Josh screwed shut his eyes and clenched his teeth. Ten hours? Try thirty-six. The lie was more intolerable for being a lie that could never be uncovered. Only Josh Spiller knew he hadn’t slept. Did it really matter? He hadn’t killed the baby. That woman, that nightmare of a creature, had killed it. How would a night’s sleep have altered that?
Unless …
The tiny seed of doubt that he might have fallen asleep for a split second, for that crucial life-changing, life-ending second, wormed its way back into his mind. He slammed it down. No. He knew what he’d seen. A woman, a mad evil woman, had deliberately murdered a child.
He composed himself and forced himself to concentrate on waiting. For what, he was unsure, but the process of sitting still and expectantly was surprisingly calming. It was out of his hands. Someone, some unseen witness, would have told the police about the woman in the suit and they would be out there looking for her, if indeed they hadn’t already got her locked up. If they could trace Jezebel’s whereabouts to the parking lot last night, surely they would already have her behind bars. Maybe she was in the next cell. He would just wait and see.

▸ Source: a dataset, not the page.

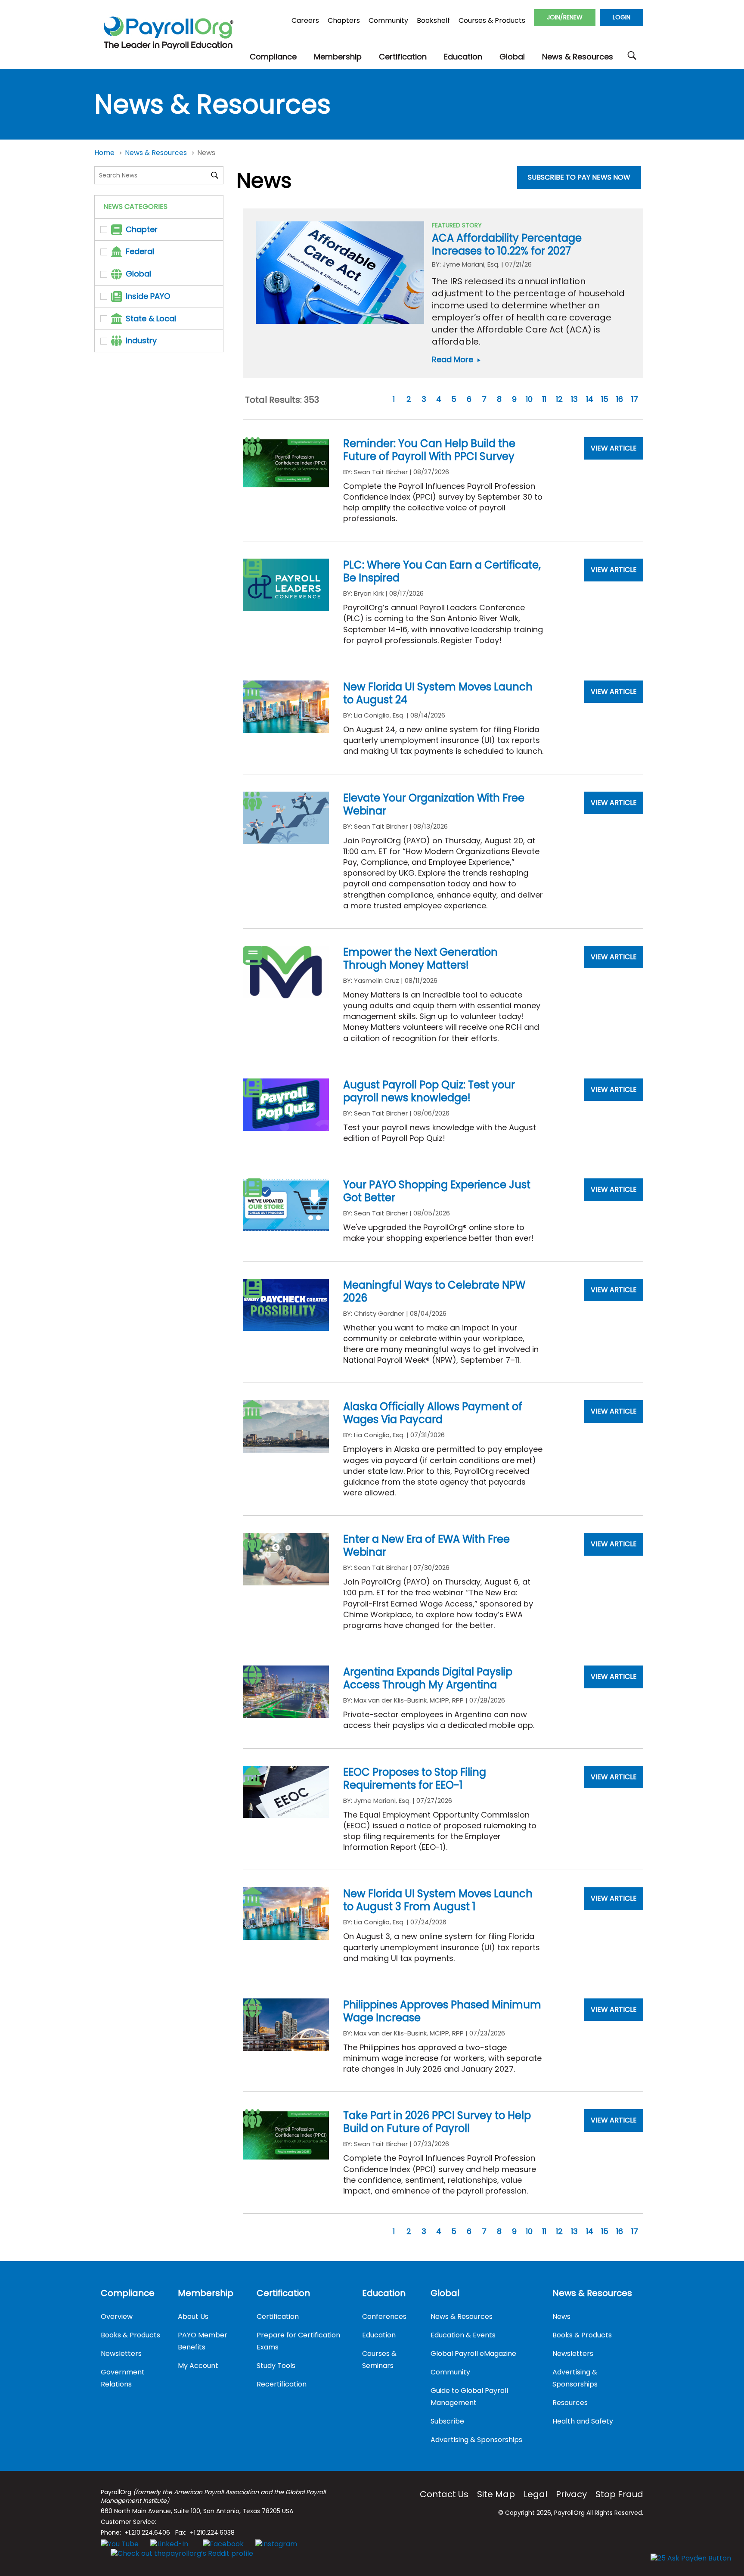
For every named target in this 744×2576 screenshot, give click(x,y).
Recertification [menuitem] (282, 2384)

He didn’t have to wait long.
The door opened and the square sheriff entered with two deputies, each carrying a cup of coffee. The sheriff carried two, one of which he put down in front of Josh.
‘Coffee. Take cream?’
Josh nodded his head dumbly and cupped his hands around the warm styrofoam as the man serviced his coffee with some mini-cream cartons from his pocket.

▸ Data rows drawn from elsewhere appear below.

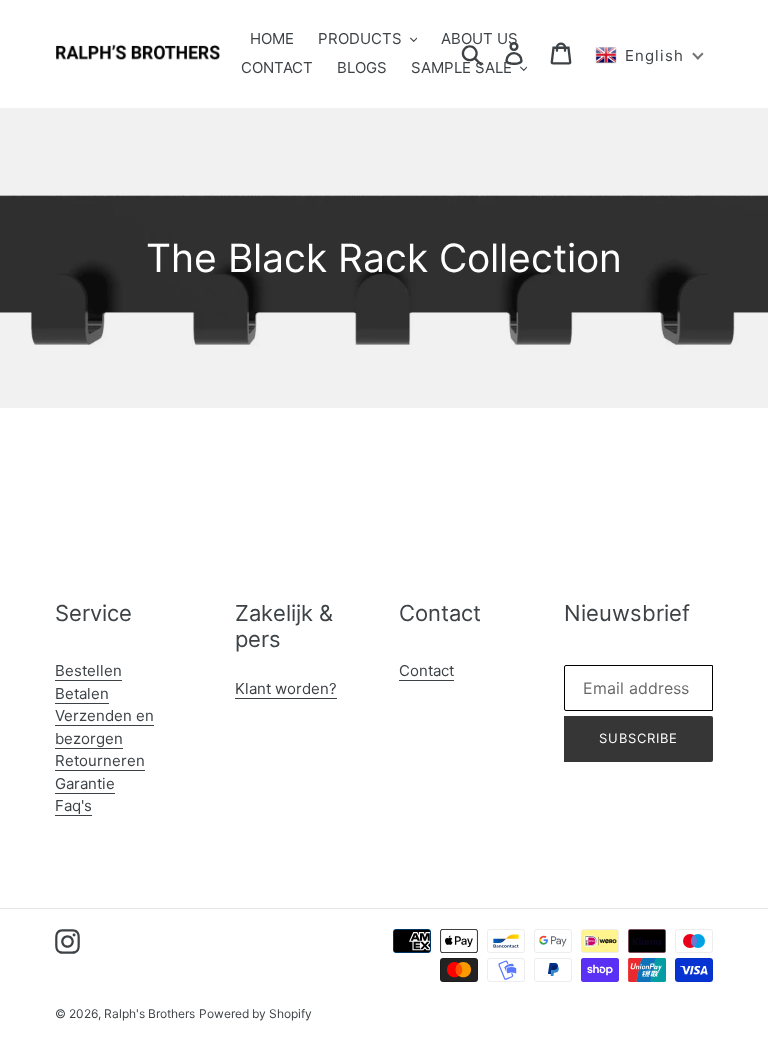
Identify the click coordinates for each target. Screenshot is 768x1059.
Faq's (73, 805)
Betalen (82, 693)
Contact (426, 670)
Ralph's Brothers (149, 1013)
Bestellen (88, 670)
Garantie (85, 783)
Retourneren (100, 760)
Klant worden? (286, 688)
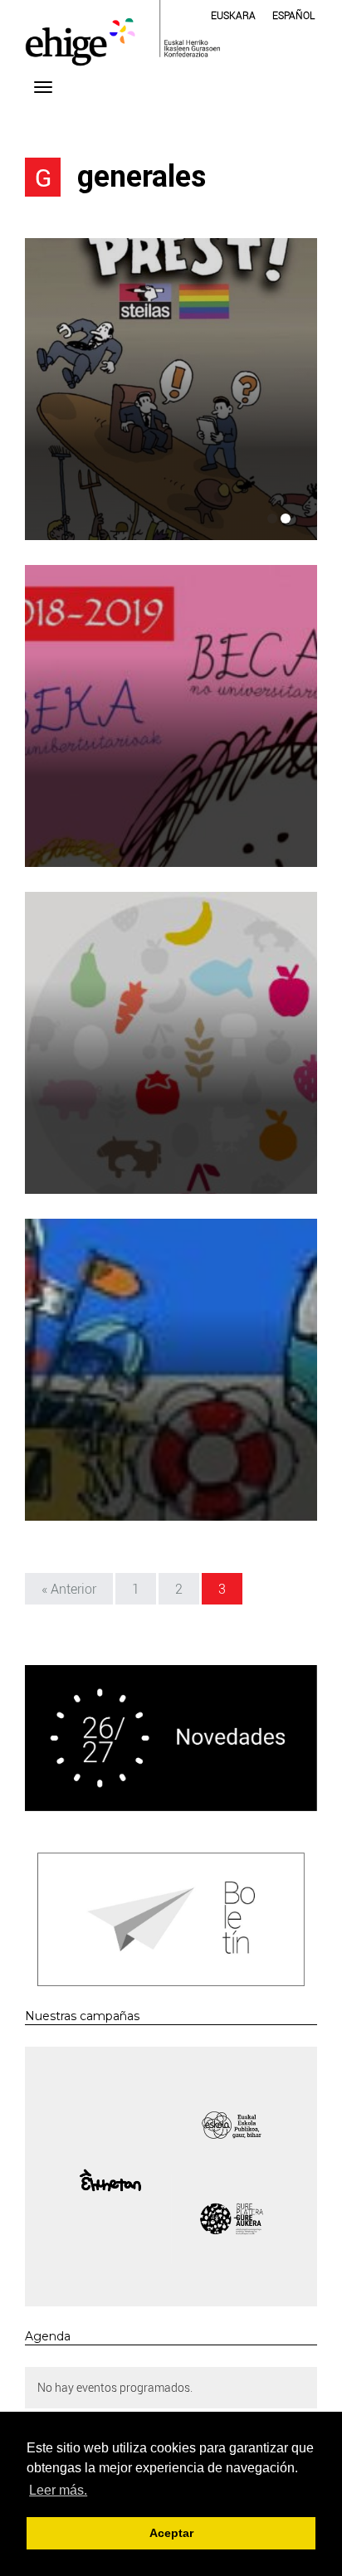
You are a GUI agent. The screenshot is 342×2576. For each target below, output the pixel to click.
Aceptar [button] (171, 2532)
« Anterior (69, 1589)
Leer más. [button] (58, 2490)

The sheriff sat down on the chair opposite and the two other men leaned against the wall, but their presence was casual rather than threatening.
‘I introduced myself earlier, Mr Spiller, but I guess you were pretty spaced out by the whole thing so let me do it again. I’m Sheriff John Pace.’
Josh looked at him expectantly, hoping by the tone of his voice that he brought not a further reprimand, but some news.
John Pace, however, looked back as though the reminder of his name was all that mattered here. When he realized that the man was going to say no more, Josh spoke:
‘Did you get her?’
Pace looked down at his cup and then glanced quickly out the corner of his eye at one of the deputies. The look, unlike that of his deputy before him, was one of disappointment, of someone letting him down. He sighed before he replied.